Chris McDonough wrote:
> 
> Hi Giovanni,
> 
> How many indexes do you have, what are the index types, and what do they
> index?  Likewise, what about metadata?  In your last message, you said
> there's about 20.  That's a heck of a lot of indexes.  Do you need them
> all?
> 
> I can see a potential reason for the problem you explain as "and I
> remind you that as the folder get populated, the size that is added to
> each transaction grows, a folder with one hundred objects adds some
> 100K"... It's true that "normal" folders (most ObjectManager-derived
> containers actually) cause database bloat within undoing storages when
> an object is added or removed from it.  This is because it keeps a list
> of contained subobject names in an "_objects" attribute, which is a
> tuple.  When an object is added, the tuple is rewritten in entirety.  So
> for instance, if you've got 100 items in your folder, and you add one
> more, you rewrite all the instance data for the folder itself, which
> includes the (large) _objects tuple (and of course, any other raw
> attributes, like properties).  Over time, this can be problematic.
> 
> Shane's BTreeFolder Product attempts to ameliorate this problem a bit by
> keeping the data that is normally stored in the _objects tuple in its
> own persistent object (a btree).
> 
> Are you breaking the content up into subfolders?  This is recommended.
> 
> I'm temped to postulate that perhaps your problem isn't as much ZCatalog
> as it is ObjectManager overhead.

Well, I'm not very familiar with the details about the sub-object
management of ObjectManager and friends. Moreover, I had yet a closer
look only into UnTextIndex, but not into UnIndex or UnKeywordIndex. So
take my comments with a grain of salt. 

A text index (class SearchIndex.UnTextIndex) is definetely is a cause of
bloating, if you use CatalogAware objects. An UnTextIndex maintains for
each word a list of documents, where this word appears. So, if a
document to be indexed contains, say, 100 words, 100 IIBTrees
(containing mappings documentId -> word score) will be updated. (see
UnTextIndex.insertForwardIndexEntry) If you have a larger number of
documents, these mappings may be quite large: Assume 10.000 documents,
and assume that you have 10 words which appear in 30% of all documents.
Hence, each of the IIBTrees for these words contains 3000 entries. (Ok,
one can try to keep this number of frequent words low by using a "good"
stop word list, but at least for German, such a list is quite difficult
to build. And one can argue that many "not too really frequent" words
should be indexed in order to allow more precise phrase searches)I don't
know the details, how data is stored inside the BTress, so I can give
only a rough estimate of the memory requirements: With 32 bit integers,
we have at least 8 bytes per IIBTree entry (documentId and score), so
each of the 10 BTree for the "frequent words" has a minimum length of
3000*8 = 24000 bytes. 

If you now add a new document containing 5 of these frequent words, 5
larger BTrees will be updated. [Chris, let me know, if I'm now going to
tell nonsense...] I assume that the entire updated BTrees = 120000 bytes
will be appended to the ZODB (ignoring the less frequent words) -- even
if the document contains only 1 kB text. 

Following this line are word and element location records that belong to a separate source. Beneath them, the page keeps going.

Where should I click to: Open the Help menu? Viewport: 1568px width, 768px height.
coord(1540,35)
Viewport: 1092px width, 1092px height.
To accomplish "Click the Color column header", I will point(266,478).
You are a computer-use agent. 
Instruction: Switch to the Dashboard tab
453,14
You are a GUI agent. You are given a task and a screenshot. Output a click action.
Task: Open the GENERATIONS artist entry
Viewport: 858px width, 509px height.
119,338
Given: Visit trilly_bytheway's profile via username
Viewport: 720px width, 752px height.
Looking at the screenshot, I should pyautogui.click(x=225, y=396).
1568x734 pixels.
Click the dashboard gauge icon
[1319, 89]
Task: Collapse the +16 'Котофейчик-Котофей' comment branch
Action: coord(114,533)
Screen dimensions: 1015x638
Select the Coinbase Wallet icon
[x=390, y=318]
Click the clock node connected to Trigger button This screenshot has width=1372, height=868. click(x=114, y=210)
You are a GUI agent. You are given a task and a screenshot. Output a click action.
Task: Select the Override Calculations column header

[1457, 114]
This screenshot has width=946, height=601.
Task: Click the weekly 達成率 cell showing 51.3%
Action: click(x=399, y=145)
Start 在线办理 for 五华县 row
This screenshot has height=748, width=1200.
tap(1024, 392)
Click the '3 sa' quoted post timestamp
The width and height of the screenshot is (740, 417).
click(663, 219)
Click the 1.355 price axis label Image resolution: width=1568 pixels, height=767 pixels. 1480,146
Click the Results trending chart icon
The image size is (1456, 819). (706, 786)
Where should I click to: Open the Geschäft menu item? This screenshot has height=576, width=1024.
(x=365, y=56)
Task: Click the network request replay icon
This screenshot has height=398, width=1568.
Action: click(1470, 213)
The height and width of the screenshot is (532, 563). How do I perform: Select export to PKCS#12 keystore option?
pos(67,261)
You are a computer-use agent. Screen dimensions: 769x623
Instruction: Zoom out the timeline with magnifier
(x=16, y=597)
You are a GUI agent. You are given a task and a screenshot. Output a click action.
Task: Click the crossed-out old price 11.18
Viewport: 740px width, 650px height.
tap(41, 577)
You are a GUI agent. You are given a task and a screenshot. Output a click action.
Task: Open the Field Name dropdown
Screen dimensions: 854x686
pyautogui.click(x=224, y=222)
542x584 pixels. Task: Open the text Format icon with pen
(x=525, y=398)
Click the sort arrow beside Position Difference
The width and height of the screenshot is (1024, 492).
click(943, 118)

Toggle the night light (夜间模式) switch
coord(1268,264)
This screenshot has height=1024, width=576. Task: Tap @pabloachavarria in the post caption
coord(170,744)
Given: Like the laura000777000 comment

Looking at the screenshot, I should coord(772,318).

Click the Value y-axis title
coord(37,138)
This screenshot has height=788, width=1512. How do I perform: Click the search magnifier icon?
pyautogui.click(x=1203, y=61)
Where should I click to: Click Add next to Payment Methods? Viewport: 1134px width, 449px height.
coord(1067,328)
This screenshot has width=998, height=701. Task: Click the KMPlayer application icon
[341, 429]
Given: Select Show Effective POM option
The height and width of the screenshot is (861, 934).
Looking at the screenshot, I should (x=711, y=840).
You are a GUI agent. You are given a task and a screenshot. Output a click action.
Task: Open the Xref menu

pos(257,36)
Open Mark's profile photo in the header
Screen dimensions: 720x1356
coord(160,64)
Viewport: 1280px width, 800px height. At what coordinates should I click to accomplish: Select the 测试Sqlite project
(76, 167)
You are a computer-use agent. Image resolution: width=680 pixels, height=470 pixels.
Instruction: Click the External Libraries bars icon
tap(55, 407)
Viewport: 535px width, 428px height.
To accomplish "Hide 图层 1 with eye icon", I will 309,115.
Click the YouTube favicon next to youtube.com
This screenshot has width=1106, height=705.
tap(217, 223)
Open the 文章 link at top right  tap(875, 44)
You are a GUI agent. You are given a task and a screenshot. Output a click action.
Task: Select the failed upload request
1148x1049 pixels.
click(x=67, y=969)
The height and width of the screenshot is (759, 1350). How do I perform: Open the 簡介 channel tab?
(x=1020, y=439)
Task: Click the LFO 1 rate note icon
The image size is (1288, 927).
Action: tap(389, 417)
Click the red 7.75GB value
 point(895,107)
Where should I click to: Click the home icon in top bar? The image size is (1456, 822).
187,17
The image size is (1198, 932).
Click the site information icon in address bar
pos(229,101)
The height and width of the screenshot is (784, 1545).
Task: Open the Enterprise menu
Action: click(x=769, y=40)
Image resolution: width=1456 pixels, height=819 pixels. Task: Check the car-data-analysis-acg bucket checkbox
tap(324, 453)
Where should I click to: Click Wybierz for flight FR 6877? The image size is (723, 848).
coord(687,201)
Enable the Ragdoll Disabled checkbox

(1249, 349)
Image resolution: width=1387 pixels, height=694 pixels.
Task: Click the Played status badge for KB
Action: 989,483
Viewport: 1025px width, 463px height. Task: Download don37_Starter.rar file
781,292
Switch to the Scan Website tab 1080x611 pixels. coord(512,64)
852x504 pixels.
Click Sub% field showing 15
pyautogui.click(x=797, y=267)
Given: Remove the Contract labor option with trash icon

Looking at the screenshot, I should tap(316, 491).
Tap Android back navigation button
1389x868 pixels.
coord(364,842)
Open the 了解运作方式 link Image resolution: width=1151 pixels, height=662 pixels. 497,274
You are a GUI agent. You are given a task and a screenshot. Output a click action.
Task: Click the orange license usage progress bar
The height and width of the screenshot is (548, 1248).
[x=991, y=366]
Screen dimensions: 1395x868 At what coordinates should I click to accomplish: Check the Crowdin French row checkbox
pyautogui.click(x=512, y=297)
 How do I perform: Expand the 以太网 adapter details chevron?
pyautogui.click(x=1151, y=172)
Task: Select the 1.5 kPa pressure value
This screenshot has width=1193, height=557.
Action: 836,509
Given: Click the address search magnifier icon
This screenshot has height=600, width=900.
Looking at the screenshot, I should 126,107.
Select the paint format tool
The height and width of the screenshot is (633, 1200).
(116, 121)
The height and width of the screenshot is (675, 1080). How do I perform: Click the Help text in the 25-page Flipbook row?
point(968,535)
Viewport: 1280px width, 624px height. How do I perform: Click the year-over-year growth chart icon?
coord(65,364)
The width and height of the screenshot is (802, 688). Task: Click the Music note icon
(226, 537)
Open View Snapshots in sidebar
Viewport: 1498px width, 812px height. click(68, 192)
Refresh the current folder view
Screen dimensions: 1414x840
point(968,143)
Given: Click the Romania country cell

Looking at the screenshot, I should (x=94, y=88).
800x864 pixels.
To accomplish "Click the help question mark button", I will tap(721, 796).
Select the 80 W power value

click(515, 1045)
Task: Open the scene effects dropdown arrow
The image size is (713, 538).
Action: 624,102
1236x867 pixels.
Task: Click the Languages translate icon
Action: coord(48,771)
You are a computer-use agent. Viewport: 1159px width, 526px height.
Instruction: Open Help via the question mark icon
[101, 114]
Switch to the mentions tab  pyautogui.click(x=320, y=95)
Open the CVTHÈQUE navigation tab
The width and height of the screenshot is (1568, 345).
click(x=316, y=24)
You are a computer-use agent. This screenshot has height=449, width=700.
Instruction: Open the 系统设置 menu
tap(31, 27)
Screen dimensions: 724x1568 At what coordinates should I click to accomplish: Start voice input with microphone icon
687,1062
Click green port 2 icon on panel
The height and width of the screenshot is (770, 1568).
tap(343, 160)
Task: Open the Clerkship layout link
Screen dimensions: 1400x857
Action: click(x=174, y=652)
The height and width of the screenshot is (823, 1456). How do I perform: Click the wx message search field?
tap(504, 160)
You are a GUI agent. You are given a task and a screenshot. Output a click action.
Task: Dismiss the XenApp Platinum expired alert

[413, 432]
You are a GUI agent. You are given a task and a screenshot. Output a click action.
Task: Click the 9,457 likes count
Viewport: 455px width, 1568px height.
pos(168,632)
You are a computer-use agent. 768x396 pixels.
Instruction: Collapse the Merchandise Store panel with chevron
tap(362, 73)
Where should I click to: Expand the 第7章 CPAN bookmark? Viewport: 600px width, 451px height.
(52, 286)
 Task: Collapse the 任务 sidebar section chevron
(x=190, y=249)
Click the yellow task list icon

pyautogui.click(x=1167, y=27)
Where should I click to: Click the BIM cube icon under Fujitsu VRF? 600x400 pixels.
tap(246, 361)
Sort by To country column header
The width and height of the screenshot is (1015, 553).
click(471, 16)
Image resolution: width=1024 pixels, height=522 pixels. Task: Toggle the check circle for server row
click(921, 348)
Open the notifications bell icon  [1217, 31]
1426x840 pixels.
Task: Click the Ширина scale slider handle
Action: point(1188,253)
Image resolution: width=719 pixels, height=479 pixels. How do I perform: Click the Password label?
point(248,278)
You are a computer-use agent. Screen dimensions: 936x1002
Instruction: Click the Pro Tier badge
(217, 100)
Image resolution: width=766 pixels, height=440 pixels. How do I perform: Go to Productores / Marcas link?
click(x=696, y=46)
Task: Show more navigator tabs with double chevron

This is the reason, why I'm working on some kind of "lazy cataloging".
My approach is to use a Python class (or Base class,if ZClasses are
involved), which has a method manage_afterAdd. This method looks for
superValues of a type like "lazyCatalog" (derived from ZCatalog), and
inserts self.getPhysicalPath() into the update list of each found
"lazyCatalog".

Later, a "lazyCatalog" can index all objects in this list. Then, then
bloating happens either in RAM (without subtransaction), or in a
temporary file, if you use subtransactions.

OK, another approach which fits better to your (Giovanni) needs might be
to use another data base than ZODB, but I'm afarid that even then
"instant indexing" will be an expensive process, if you have a large
number of documents.

Abel